Pelletier, a former Army officer who also worked as a senior manager at Ernst & Young, brings 15 years of information security, risk assessment, and business continuity experience to the table as a strategic adviser.
Lewis has the technical expertise of a white-hat hacker. That, along with his 16 years of information security work in a variety of industries, qualifies him to oversee the firm’s efforts in security testing, threat management, and network security monitoring.
While Lewis and his team find and exploit their customers’ weaknesses so they can be addressed, Pelletier looks at the bigger picture to identify underlying issues, like a lack of management oversight or an ineffective audit team.
“We bring a lot of sanity to the process,” Pelletier said. “Information security, for the most part, is not a one-size-fits-all solution. It’s definitely a customized approach to solving a complex problem. You can’t just throw money at it.”
Pondurance’s work with its 100-plus clients runs the gamut, from helping companies protect the sensitive data stored on their computer networks to ensuring that utilities keep the systems powering the nation’s critical infrastructure secure and functioning.
The company is part of a growing breed of what Forbes magazine calls pure-play cybersecurity firms, regional niche companies that focus on the growing market for securing data and IT systems. Research firm Gartner expected global spending on information security to exceed $75 billion in 2015.
Meanwhile, the cost of data breaches was estimated at $3 trillion worldwide in 2015.
Pondurance starts with an analysis that determines the client’s needs and its tolerance for risk. And oddly enough, the solution doesn’t always involve the latest piece of high-tech equipment.
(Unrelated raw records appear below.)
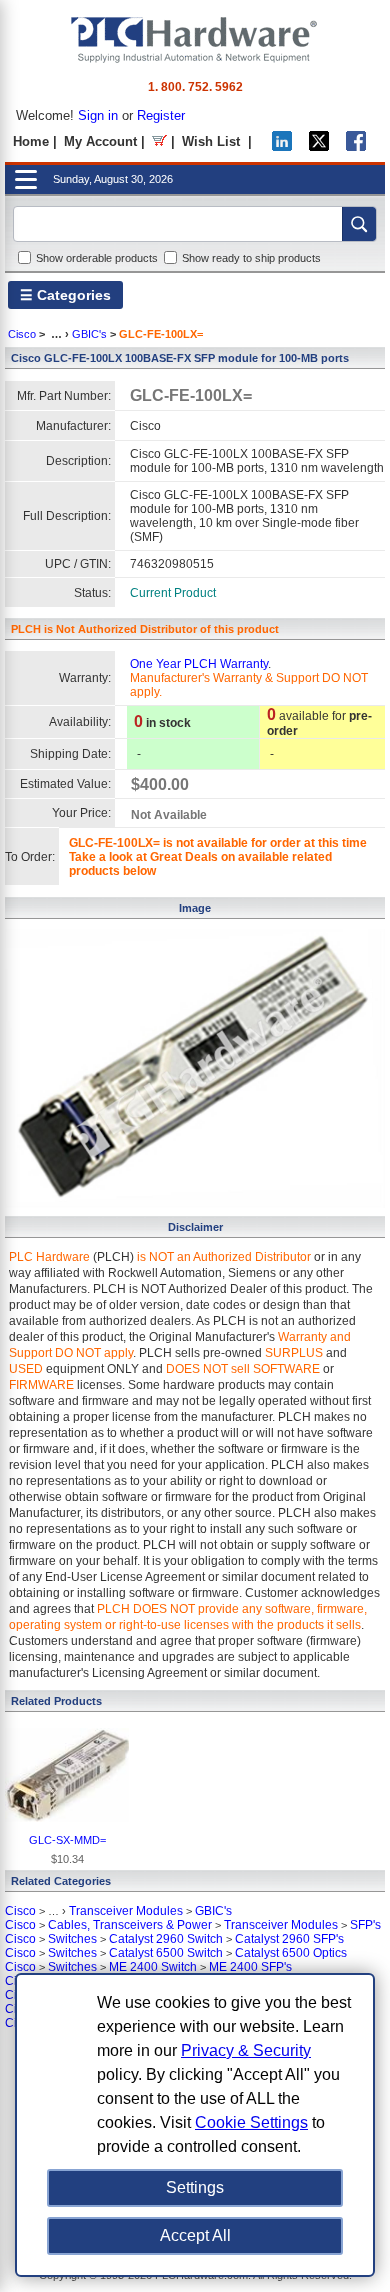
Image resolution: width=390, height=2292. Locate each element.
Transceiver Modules (126, 1911)
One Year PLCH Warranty (199, 664)
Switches (72, 1939)
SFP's (365, 1925)
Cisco (22, 334)
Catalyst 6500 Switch (166, 1953)
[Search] (359, 224)
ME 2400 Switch (153, 1967)
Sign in (98, 115)
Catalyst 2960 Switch (166, 1939)
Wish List (211, 141)
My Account (100, 141)
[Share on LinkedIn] (282, 146)
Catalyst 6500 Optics (291, 1953)
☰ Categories (65, 295)
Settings (195, 2187)
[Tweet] (319, 146)
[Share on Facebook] (356, 146)
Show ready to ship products (251, 258)
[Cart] (159, 141)
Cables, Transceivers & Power (130, 1925)
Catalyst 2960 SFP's (289, 1939)
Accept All (195, 2235)
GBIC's (89, 334)
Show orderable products (97, 258)
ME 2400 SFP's (250, 1967)
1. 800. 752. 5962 (195, 87)
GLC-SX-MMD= (67, 1840)
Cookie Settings (251, 2122)
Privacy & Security (246, 2050)
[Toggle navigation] (26, 179)
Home (31, 141)
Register (161, 115)
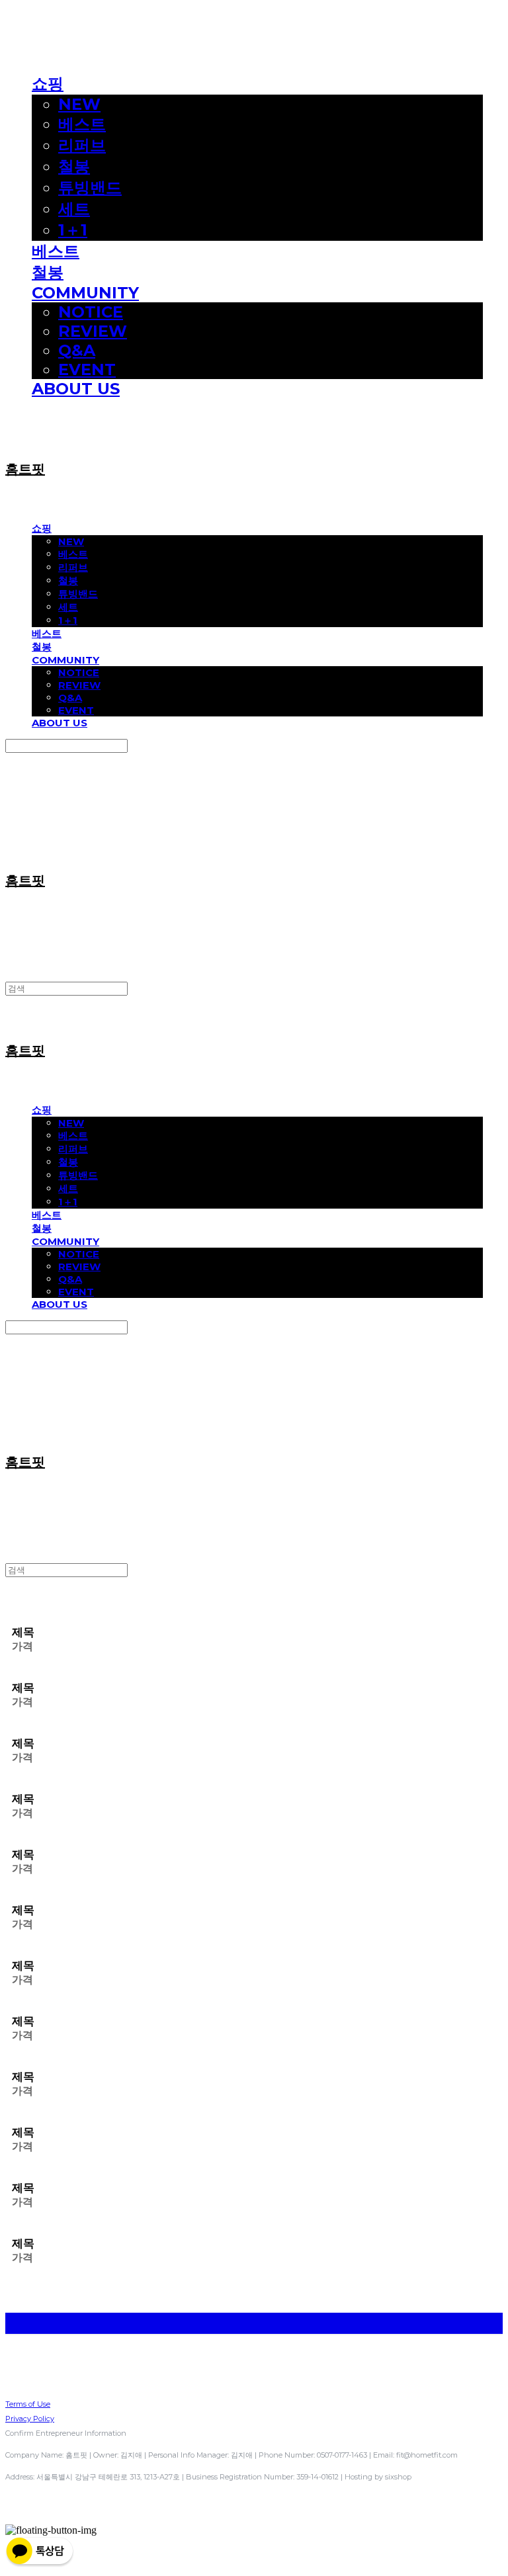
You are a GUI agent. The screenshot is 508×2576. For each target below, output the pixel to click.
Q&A (76, 350)
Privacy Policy (29, 2418)
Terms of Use (27, 2404)
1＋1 (72, 229)
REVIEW (92, 331)
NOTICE (90, 312)
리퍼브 (82, 145)
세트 (74, 208)
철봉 (74, 166)
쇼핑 (48, 83)
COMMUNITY (85, 292)
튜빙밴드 (90, 187)
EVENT (87, 369)
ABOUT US (76, 388)
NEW (79, 104)
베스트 (82, 124)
“Technology certainly is a great enabler, just like the hammer is a great tool. If you buy a sledgehammer to put tacks in the wall, it may not be the right tool,” Pelletier said. “If you’re not sure what tool you’re wielding, it may not be the most effective option. We leverage technology to the extent that it’s good for our clients.”
“You don’t need, in all cases, the multimillion-dollar solution,” he continued. “You may just need some good processes or operational controls.”
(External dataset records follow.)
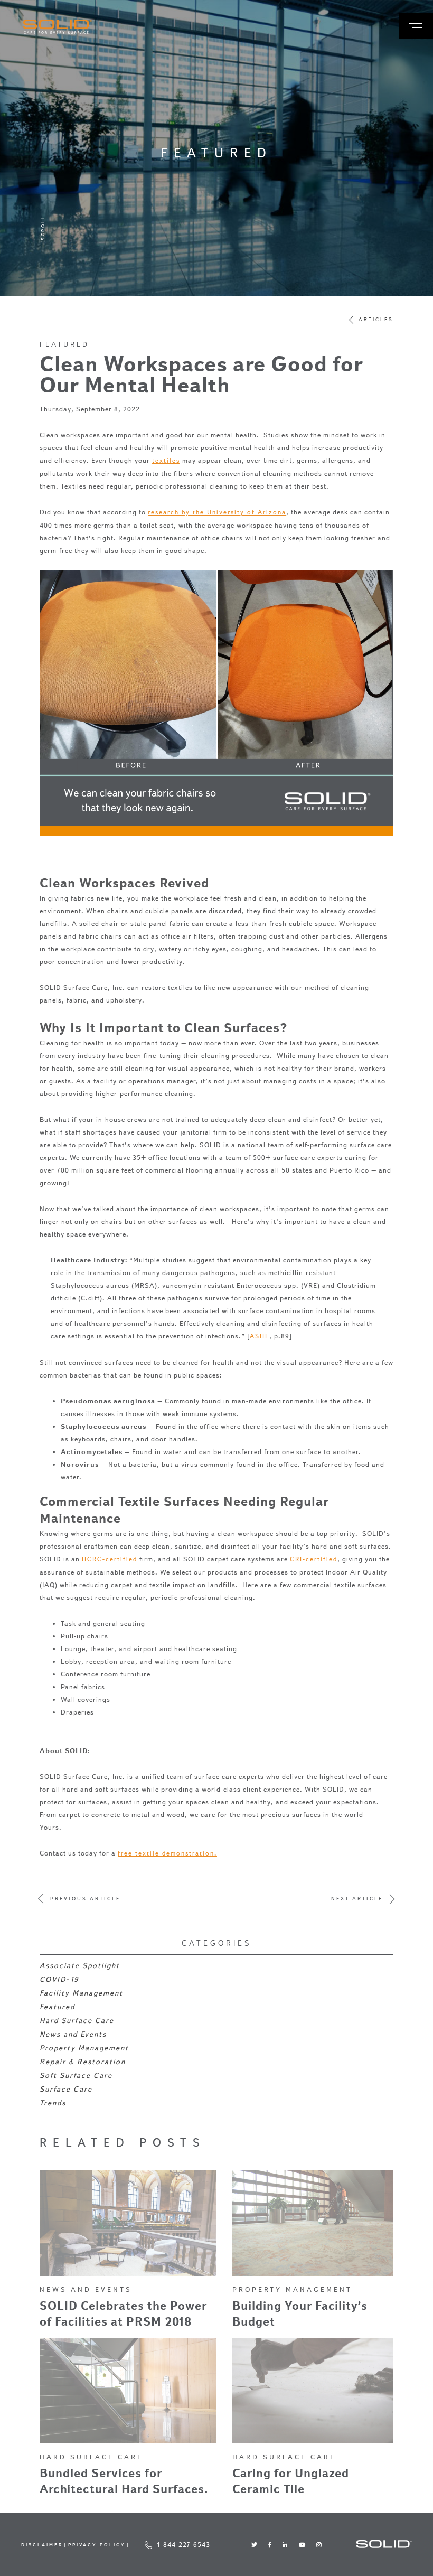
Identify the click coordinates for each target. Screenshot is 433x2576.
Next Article (357, 1898)
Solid (57, 27)
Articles (376, 320)
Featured (64, 344)
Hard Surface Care (77, 2020)
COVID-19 (59, 1979)
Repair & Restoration (83, 2061)
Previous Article (85, 1898)
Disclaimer (42, 2544)
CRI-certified (313, 1559)
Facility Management (81, 1993)
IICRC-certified (109, 1559)
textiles (166, 460)
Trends (53, 2103)
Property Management (84, 2048)
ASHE (259, 1336)
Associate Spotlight (80, 1965)
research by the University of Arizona (217, 512)
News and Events (73, 2034)
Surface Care (66, 2089)
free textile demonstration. (167, 1853)
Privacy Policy (97, 2544)
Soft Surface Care (76, 2075)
And even that multimillion-dollar answer may not be worth much more than a false sense of security, if it doesn’t include ongoing monitoring, analysis, and follow-up, Pelletier said.
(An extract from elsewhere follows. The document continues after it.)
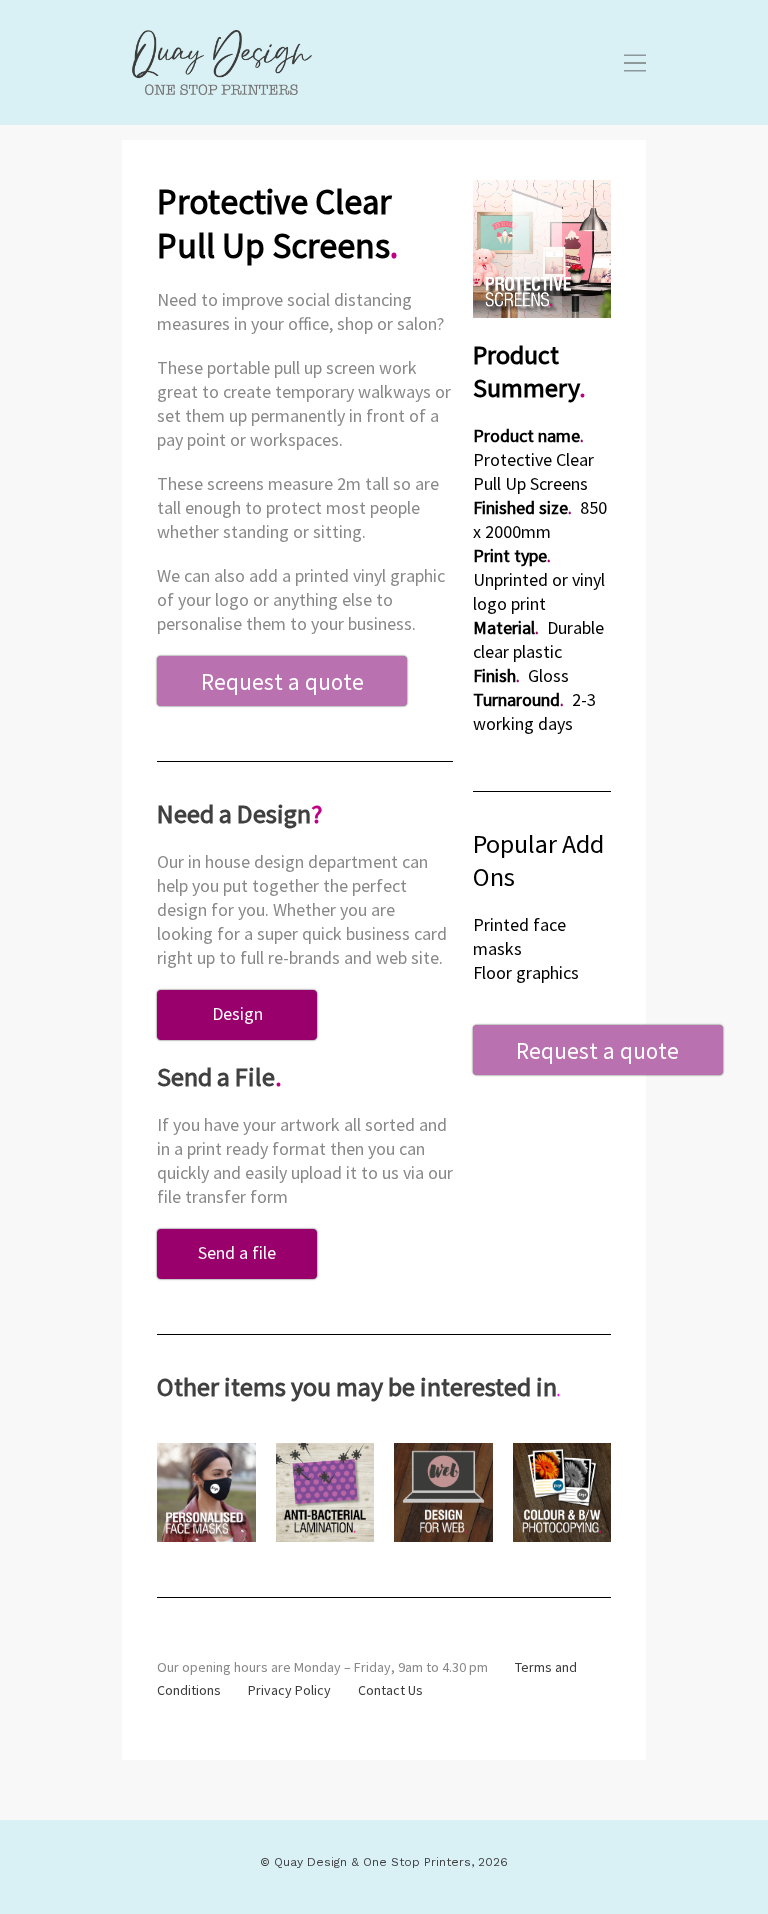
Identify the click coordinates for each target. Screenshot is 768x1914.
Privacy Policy (289, 1690)
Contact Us (390, 1690)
Industry averages suggest companies don’t discover their systems have been compromised right away, Lewis said. The median time from breach to detection was 146 days in 2015, according to a Mandiant Consulting report released in February. That’s down from 205 days the year before, but Lewis said it’s still too long—and no one wants a repeat performance after they’ve been hacked.
“Once you’ve helped a client with an incident, the last thing they want to do is shut the lights off again and enter head-in-sand mode,” Lewis said.
So Pondurance added security monitoring to its service offerings, and it’s building a state-of-the-art security operations center in its new downtown Indianapolis headquarters. The 1,200-square-foot hub will accommodate up to 16 analysts when it opens this year.
The company’s managed security services also have been popular, and the partners expect them to drive significant growth. The subscription-based service covers all the bases, from threat management and risk mitigation to incident response, they say. Pondurance even can provide a “virtual chief information security officer” who keeps everything running smoothly.
“That’s our opportunity to really leverage the full extent of our experience in multiple levels of the organization,” Pelletier said, calling his firm’s services “a veritable Swiss Army knife. He added, “That way, the clients don’t have to maintain a bench of resources that’s difficult to maintain.”
Media coverage of data breaches is driving much of the security industry’s growth, he said. Businesses are paying more attention to security measures, and those in regulated industries are feeling the pressure to comply with specific standards or be fined.
“There’s also a lot of reputational stake in the game,” Pelletier said. “You don’t want to be that organization that finds itself on the naughty list, or on the front page of USA Today, so there’s a greater sense of care than there has been.”